Pope Francis has for the first time publicly named Uyghurs, a major indigenous ethnic group in China's northwestern region of Xinjiang, among a list of the world's persecuted peoples amid reports of widespread human rights abuses in the region.
"I think often of persecuted peoples: the Rohingya, the poor Uyghurs, the Yazidi -- what [Islamic State] did to them was truly cruel -- or Christians in Egypt and Pakistan killed by bombs that went off while they prayed in church," Francis says in a new book, Let Us Dream: The Path to A Better Future, published on November 23.
The UN has estimated that 1 million ethnic Uyghurs and other mostly Muslim indigenous people of Xinjiang are being held in what it described as "counterextremism centers" in the region.
The UN has also said millions more have been forced into internment camps.
The U.S. State Department has said as many as 2 million Uyghurs and representatives of Xinjiang's other indigenous ethnic groups have been taken to so-called reeducation detention centers in the region.
Several people who served time in the so-called reeducation camps and their relatives have told RFE/RL that they were subjected to indoctrination, physical abuse, and sterilization.

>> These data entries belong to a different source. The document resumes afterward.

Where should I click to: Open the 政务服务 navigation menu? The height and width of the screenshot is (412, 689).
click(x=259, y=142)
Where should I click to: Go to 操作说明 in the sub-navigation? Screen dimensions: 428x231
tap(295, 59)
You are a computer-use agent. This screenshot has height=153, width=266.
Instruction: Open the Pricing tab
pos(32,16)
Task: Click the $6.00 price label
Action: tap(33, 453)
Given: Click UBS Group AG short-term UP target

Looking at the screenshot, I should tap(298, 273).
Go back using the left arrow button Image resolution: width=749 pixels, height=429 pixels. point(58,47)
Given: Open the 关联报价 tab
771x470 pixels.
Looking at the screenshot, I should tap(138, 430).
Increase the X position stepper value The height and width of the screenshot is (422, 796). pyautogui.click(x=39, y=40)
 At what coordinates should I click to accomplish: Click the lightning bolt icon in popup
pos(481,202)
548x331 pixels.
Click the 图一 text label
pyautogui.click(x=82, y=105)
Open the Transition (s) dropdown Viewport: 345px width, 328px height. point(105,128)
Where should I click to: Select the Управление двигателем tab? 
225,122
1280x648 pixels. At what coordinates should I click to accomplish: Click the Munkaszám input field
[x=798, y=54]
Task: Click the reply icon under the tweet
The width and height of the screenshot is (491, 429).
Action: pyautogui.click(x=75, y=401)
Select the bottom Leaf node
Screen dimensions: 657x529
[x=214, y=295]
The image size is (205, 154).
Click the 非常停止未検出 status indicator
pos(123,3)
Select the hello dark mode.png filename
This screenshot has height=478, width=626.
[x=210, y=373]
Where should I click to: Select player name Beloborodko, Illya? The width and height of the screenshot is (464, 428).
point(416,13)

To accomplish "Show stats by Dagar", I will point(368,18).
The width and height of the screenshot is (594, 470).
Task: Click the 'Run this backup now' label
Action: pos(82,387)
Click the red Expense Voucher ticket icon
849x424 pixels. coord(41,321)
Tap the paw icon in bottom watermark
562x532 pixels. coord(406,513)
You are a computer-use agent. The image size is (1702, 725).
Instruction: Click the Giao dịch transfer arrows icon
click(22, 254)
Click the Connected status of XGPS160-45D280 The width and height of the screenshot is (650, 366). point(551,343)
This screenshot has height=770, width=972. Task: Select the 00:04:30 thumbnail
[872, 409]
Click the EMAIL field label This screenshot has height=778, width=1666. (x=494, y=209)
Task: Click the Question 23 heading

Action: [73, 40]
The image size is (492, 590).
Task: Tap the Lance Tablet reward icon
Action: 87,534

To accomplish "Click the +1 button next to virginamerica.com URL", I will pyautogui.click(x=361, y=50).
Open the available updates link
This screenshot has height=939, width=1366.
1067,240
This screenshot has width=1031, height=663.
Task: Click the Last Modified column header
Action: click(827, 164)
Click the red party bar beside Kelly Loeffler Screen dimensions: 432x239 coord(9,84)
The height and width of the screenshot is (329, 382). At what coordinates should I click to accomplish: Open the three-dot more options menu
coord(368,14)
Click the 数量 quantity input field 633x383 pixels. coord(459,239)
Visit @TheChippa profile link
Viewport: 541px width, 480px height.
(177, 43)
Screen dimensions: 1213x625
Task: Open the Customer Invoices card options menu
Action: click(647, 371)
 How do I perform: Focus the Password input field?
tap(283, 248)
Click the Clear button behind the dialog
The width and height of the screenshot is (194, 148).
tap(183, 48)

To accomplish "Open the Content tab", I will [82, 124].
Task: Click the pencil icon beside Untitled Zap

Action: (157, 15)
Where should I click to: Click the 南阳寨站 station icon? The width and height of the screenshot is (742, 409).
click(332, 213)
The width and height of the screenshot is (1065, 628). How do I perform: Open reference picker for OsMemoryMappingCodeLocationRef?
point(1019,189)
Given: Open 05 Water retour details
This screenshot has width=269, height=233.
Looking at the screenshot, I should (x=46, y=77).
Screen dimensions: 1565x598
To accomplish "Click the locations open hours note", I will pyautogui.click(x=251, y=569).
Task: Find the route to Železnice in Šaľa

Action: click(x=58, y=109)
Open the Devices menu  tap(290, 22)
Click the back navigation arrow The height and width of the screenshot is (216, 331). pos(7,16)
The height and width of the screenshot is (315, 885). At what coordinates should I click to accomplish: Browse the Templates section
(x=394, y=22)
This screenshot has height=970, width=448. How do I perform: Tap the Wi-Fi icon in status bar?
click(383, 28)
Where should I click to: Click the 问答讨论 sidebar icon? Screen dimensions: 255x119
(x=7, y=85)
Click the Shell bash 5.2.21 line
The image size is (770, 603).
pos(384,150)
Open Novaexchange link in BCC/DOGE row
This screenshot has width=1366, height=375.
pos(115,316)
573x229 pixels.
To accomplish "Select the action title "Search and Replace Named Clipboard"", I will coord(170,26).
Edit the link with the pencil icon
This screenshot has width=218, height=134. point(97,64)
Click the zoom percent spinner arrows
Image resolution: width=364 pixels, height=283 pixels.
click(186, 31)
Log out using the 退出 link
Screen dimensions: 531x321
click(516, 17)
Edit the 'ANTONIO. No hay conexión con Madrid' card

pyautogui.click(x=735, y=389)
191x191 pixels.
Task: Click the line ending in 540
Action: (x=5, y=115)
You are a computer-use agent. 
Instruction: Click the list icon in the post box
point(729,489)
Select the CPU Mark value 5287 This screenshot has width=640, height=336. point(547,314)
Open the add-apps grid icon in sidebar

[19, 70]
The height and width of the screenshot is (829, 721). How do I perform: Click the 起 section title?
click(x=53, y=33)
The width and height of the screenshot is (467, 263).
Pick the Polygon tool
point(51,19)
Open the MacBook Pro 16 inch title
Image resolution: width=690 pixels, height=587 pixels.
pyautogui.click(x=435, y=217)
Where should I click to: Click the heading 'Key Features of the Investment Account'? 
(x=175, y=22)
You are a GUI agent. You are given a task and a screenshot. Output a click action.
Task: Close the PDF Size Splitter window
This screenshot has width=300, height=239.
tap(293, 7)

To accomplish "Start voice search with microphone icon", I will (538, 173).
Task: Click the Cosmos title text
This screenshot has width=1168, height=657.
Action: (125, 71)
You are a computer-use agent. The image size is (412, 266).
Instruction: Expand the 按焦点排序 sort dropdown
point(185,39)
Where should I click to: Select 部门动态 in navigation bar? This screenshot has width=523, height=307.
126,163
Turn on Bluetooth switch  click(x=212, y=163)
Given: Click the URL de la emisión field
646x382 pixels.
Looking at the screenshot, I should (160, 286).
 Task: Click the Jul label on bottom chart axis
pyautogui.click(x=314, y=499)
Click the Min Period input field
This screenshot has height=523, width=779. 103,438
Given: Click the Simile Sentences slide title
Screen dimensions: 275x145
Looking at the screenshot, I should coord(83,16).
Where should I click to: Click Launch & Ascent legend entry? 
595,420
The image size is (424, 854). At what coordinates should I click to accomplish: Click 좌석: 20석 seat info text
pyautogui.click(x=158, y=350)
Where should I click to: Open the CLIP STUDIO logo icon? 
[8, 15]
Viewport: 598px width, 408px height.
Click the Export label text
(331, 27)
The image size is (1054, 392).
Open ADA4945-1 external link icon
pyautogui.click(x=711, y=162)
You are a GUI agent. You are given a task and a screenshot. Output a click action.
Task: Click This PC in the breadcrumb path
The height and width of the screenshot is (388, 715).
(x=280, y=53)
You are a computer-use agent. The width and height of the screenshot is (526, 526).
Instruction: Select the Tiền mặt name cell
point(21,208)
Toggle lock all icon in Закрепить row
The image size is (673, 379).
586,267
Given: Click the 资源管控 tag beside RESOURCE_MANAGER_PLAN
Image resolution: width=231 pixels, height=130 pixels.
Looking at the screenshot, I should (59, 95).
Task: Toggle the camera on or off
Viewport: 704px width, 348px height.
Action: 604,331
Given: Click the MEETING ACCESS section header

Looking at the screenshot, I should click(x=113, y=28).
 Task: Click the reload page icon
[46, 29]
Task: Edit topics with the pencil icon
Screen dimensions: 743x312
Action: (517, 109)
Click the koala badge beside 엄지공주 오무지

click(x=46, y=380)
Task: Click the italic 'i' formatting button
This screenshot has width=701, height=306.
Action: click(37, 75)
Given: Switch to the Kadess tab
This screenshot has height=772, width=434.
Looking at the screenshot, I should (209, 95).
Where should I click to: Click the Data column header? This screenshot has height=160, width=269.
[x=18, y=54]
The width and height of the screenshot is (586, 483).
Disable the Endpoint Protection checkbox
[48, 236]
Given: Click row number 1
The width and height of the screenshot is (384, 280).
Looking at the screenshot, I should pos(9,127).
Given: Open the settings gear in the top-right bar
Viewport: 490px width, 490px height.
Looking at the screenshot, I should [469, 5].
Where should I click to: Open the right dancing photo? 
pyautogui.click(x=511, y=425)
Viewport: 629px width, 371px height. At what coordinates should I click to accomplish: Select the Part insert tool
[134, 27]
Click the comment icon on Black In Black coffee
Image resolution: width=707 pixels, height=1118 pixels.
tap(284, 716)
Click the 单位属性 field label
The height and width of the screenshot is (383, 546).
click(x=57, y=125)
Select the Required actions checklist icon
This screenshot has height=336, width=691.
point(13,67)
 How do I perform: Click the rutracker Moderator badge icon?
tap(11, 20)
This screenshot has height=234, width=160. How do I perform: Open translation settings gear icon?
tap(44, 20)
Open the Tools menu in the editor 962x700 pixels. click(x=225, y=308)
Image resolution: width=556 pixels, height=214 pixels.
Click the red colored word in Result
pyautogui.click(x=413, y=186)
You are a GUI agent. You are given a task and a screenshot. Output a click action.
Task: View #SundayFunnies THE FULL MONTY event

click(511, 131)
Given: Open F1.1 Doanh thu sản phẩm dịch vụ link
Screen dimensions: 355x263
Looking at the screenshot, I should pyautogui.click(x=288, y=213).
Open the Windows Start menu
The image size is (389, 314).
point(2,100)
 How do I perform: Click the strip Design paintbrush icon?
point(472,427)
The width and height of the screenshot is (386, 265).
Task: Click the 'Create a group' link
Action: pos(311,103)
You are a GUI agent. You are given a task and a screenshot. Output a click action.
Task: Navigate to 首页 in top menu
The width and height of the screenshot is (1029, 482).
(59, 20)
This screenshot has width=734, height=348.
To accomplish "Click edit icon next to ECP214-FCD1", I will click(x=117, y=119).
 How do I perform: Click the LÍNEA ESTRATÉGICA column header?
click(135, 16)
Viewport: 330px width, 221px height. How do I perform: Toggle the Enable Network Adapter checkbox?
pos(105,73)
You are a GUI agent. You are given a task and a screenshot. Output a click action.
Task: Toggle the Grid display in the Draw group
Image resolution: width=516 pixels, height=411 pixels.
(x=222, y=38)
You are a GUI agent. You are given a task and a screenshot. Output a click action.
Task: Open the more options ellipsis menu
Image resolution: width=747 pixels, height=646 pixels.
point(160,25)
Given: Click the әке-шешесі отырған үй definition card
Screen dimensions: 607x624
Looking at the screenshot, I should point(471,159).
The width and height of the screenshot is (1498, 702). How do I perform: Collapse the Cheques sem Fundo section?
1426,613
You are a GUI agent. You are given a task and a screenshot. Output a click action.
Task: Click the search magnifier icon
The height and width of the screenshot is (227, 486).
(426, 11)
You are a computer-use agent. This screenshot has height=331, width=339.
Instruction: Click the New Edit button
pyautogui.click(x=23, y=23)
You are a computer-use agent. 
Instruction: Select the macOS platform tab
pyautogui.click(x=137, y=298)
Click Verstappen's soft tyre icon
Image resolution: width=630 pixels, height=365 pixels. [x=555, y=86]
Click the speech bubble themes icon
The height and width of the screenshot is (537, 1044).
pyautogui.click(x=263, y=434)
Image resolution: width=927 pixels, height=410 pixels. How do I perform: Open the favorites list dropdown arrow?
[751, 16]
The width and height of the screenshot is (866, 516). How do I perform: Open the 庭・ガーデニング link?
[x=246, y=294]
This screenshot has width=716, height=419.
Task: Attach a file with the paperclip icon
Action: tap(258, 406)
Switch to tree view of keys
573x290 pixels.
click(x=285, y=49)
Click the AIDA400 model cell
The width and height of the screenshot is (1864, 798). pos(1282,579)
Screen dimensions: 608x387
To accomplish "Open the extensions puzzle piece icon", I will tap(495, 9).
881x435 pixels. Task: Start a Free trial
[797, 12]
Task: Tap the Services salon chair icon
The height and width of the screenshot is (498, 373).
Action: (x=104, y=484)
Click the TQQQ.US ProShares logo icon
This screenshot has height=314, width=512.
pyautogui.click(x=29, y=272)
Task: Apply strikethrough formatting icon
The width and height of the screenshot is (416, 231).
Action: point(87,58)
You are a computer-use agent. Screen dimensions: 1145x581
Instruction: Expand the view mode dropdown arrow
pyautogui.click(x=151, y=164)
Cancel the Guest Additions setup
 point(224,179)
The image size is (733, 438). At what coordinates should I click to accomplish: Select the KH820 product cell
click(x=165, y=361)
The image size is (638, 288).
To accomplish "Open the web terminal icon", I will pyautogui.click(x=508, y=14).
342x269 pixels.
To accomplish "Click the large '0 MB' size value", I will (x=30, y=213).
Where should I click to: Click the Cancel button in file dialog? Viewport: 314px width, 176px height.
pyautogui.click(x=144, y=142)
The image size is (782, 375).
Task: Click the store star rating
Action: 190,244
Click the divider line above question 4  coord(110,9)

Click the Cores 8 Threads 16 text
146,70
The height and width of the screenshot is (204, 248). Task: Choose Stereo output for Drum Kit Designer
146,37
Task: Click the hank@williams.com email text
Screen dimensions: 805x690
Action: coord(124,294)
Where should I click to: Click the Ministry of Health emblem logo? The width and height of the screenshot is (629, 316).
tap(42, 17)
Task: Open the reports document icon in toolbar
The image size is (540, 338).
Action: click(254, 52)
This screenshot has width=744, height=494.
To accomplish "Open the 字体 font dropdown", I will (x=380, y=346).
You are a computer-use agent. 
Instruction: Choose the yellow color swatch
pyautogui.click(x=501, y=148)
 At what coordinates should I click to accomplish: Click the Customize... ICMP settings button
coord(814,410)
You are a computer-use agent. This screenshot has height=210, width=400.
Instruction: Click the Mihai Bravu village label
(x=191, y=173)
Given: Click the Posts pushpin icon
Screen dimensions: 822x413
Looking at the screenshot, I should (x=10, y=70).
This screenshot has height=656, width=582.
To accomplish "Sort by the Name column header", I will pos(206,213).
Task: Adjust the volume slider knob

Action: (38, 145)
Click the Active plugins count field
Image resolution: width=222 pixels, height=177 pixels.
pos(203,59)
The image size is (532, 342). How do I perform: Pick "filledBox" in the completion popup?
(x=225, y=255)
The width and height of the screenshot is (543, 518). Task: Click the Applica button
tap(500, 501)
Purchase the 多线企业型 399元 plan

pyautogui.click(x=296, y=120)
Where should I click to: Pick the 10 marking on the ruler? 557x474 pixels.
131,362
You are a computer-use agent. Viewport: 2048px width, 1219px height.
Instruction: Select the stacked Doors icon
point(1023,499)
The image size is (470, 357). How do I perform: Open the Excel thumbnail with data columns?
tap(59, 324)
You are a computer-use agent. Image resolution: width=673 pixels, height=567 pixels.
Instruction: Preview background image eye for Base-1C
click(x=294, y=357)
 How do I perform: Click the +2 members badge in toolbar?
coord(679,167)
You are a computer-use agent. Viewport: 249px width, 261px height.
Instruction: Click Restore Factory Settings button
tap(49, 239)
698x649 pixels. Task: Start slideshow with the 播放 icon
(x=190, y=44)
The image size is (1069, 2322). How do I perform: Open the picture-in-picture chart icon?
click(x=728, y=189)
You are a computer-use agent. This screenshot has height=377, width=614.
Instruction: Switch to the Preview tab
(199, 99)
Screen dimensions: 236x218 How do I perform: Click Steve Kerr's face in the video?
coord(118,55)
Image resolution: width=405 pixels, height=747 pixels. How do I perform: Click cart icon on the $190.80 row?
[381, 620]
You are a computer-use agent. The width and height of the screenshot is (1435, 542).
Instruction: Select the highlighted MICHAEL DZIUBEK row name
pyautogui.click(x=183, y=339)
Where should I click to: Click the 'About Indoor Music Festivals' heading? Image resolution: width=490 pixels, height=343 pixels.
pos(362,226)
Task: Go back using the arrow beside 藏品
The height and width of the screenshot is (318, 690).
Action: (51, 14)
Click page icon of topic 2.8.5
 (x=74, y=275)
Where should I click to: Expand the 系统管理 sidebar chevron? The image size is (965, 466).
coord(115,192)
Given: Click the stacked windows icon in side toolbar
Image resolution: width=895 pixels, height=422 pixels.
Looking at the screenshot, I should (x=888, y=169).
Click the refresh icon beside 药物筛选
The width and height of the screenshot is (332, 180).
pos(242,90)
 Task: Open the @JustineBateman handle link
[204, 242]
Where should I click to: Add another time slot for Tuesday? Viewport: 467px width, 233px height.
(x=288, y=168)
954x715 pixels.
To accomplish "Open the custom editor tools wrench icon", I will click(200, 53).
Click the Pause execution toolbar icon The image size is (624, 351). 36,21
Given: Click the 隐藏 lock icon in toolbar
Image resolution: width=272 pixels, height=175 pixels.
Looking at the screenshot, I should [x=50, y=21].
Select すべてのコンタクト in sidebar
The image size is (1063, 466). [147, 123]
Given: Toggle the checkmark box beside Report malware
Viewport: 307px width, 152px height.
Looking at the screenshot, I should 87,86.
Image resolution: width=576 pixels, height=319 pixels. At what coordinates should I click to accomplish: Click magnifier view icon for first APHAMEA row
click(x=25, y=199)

China insists that the facilities are "vocational education centers" aimed at helping people steer clear of terrorism and allowing them to be reintegrated into society.
Zhao Lijian, a Chinese Foreign Ministry spokesperson called Francis’s remarks "absolutely groundless."
“People of all ethnic groups enjoy the full rights of survival, development, and freedom of religious belief," Zhao said at a daily briefing on November 24.
China and the Vatican have had no formal relations since the Communist Party cut ties and arrested Catholic clerics soon after seizing power in 1949.
Uyghurs are the largest Turkic-speaking indigenous community in Xinjiang followed by Kazakhs. The region is also home to ethnic Kyrgyz, Tajiks, and Hui, also known as Dungans. Han, China's largest ethnicity, are the second-largest community in Xinjiang.